The six-week plan, known as ‘Fruit Loop
Therapy’, claims to help participants lose weight, get fitter and gain strength
by pushing their inner resources to the limit.
‘We are so passionate about the new
transformational journey we have devised, that we would like as many people as
possible to experience it,’ said Spiritual Home’s owner Kate Madikane. ‘In
fact, it’s essential that they come, or all of our soft fruit will rot. But we
appreciate this is something new and untried in the field of alternative
therapies, so we are actually prepared to pay people to take part – at least
until word-of-mouth works its magic and we can start charging.’
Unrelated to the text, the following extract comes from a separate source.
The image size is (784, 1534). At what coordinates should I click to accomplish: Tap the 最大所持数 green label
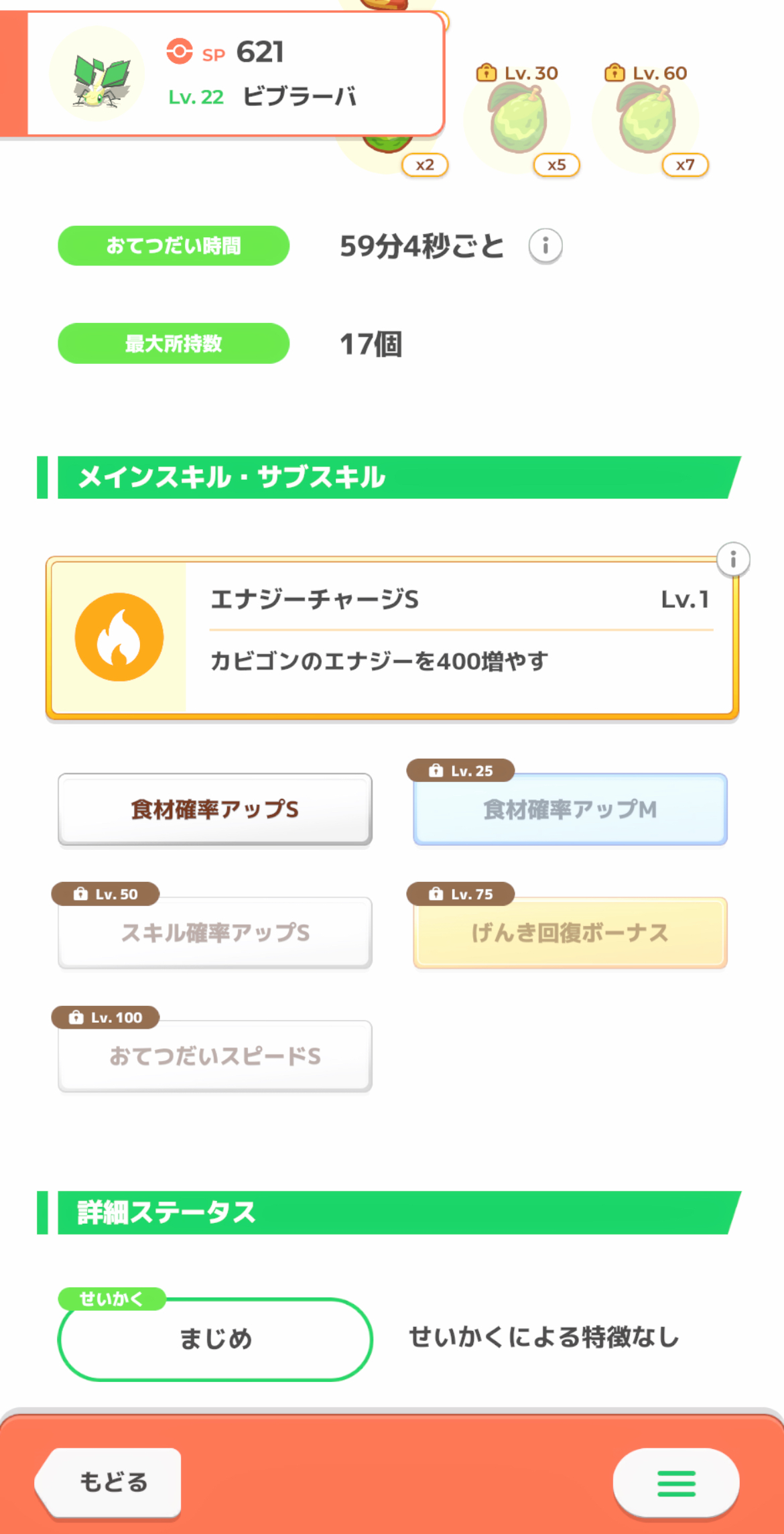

According to the Fruit Loop brochure, key
aspects of the programme include:
• 12
hours of intensive therapy every day in Home Farm’s purpose-built
self-discovery zones, where you will collaborate with others on shared projects
based on harvesting Nature’s bounty in the form of strawberries and other soft
fruit.
• Mentors on hand to help you achieve and
exceed your personal targets and to ensure your wellbeing by allowing you water
breaks when convenient.
• Simple meals (one per day), home-cooked over
an open fire.
• Accommodation in a charmingly retro
sleeping pod, cleverly adapted with holes in the roof so you can see the stars.
• Peaceful sleep, lulled by the soothing
rumble of hydraulic pumps as they purify the ponds at nearby Low Mead.
‘We are confident this programme gets
results,’ said Ms Madikane. ‘In fact, it changes lives. One of last year’s participants left her
family in Bulgaria and offered to be a
surrogate mother to my brother’s child.’
Situations vacant
DOMESTIC HELP
Compassionate, capable Nanny required to help recently widowed gamekeeper look after his little daughter and two older step-children, one of whom has just learned to use a shotgun. Easy-going, cheerful household (are you sure? Ed) as long as you don’t touch anything that belonged to his late wife. Daily visits to her grave required. Ability to work miracles essential, experience in custody battles desirable. Preference will be given to candidates called Maria, or Poppins.
Pet of the Week
Name: Lady
Breed: Bichon Frise
Temporary owner: Lynda Snell
Likes: posing for selfies, devouring books
(especially delicious leather-bound volumes)
Dislikes: mud, prettier dogs
Do say: ‘Aren’t you as cute as a diamanté
button?’
Don’t say: ‘Now that you’ve eaten Robert’s Silmarillion, could you make a start on
the collected works of Jeffrey Archer?’
Fruit Loop - quite wonderful! It took a few moments for the penny to drop ...
ReplyDeleteActually, it wouldn't be surprising if some holistic guru somewhere IRL was planning something similar... in which case the Ambridge Observer claims the copyright on Fruit Loop Therapy! Thank you for commenting!
DeleteFirst time I've read the Observer. Enjoyed it so much, I'll be harder to shake off than Alistair.
ReplyDeleteYou are very welcome Carole - hope you will stick around longer than the aroma of Shula's kedgeree! Thank you.